Justice à deux vitesses

Les manifestations ont commencé après l’annonce du procureur du Kentucky mercredi qu’il ne poursuivrait pas pour homicide les policiers ayant tué Breonna Taylor.  

Cette infirmière de 26 ans est décédée le 13 mars, quand trois agents ont fait irruption chez elle en enfonçant sa porte en pleine nuit. Armé, son compagnon, croyant à une intrusion criminelle, avait ouvert le feu.

Les policiers, qui avaient un mandat d’arrêt, ont affirmé avoir annoncé qu’ils étaient la police, ce que confirme un témoin mais nie le compagnon de Breonna Taylor.  

Un seul membre du trio policier a finalement été poursuivi, pour mise en danger de la vie d’autrui, en raison de ses tirs qui ont traversé un appartement voisin. Aucun chef d’inculpation n’a été retenu contre ses deux collègues, dont les tirs ont tué la jeune femme.

Cette décision du procureur, « scandaleuse et insultante », est « l’illustration d’une justice américaine à deux vitesses-protégeant les voisins blancs et ignorant la mort d’une femme noire », a déclaré l’avocat de la famille de Breonna Taylor, Ben Crump.

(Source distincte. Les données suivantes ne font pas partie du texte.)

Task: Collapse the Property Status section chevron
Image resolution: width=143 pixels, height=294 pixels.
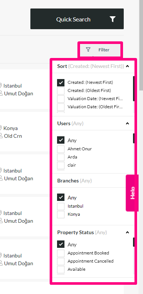Action: 127,232
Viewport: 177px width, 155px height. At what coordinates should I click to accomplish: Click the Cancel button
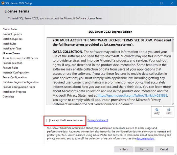pos(164,149)
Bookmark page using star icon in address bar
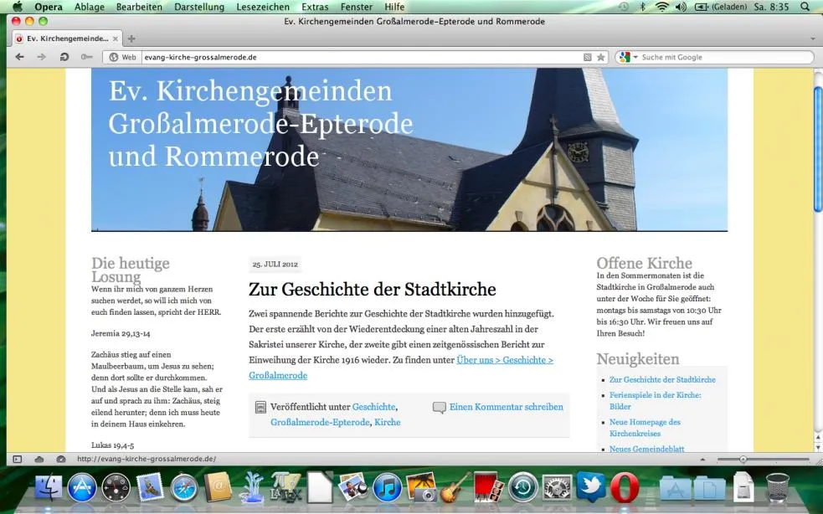 click(x=601, y=57)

L’adversaire du président américain Donald Trump pour la présidentielle de novembre, Joe Biden, a dit « comprendre la frustration », tout en appelant au calme : « La violence n’est jamais acceptable ».

Martelant à nouveau son slogan « La loi et l’ordre » sur Twitter, Donald Trump a déclaré de son côté « prier » pour les deux agents de police blessés.  

L’un d’eux « a pu sortir de l’hôpital », tandis que le second, touché à l’abdomen, « est dans un état stable », a précisé le maire de Louisville Greg Fischer.   

Un homme de 26 ans, identifié comme Larynzo Johnson, soupçonné d’être l’auteur des tirs, a été interpellé et pourrait être inculpé de violences volontaires à l’encontre de policiers. Il doit comparaître vendredi devant un juge.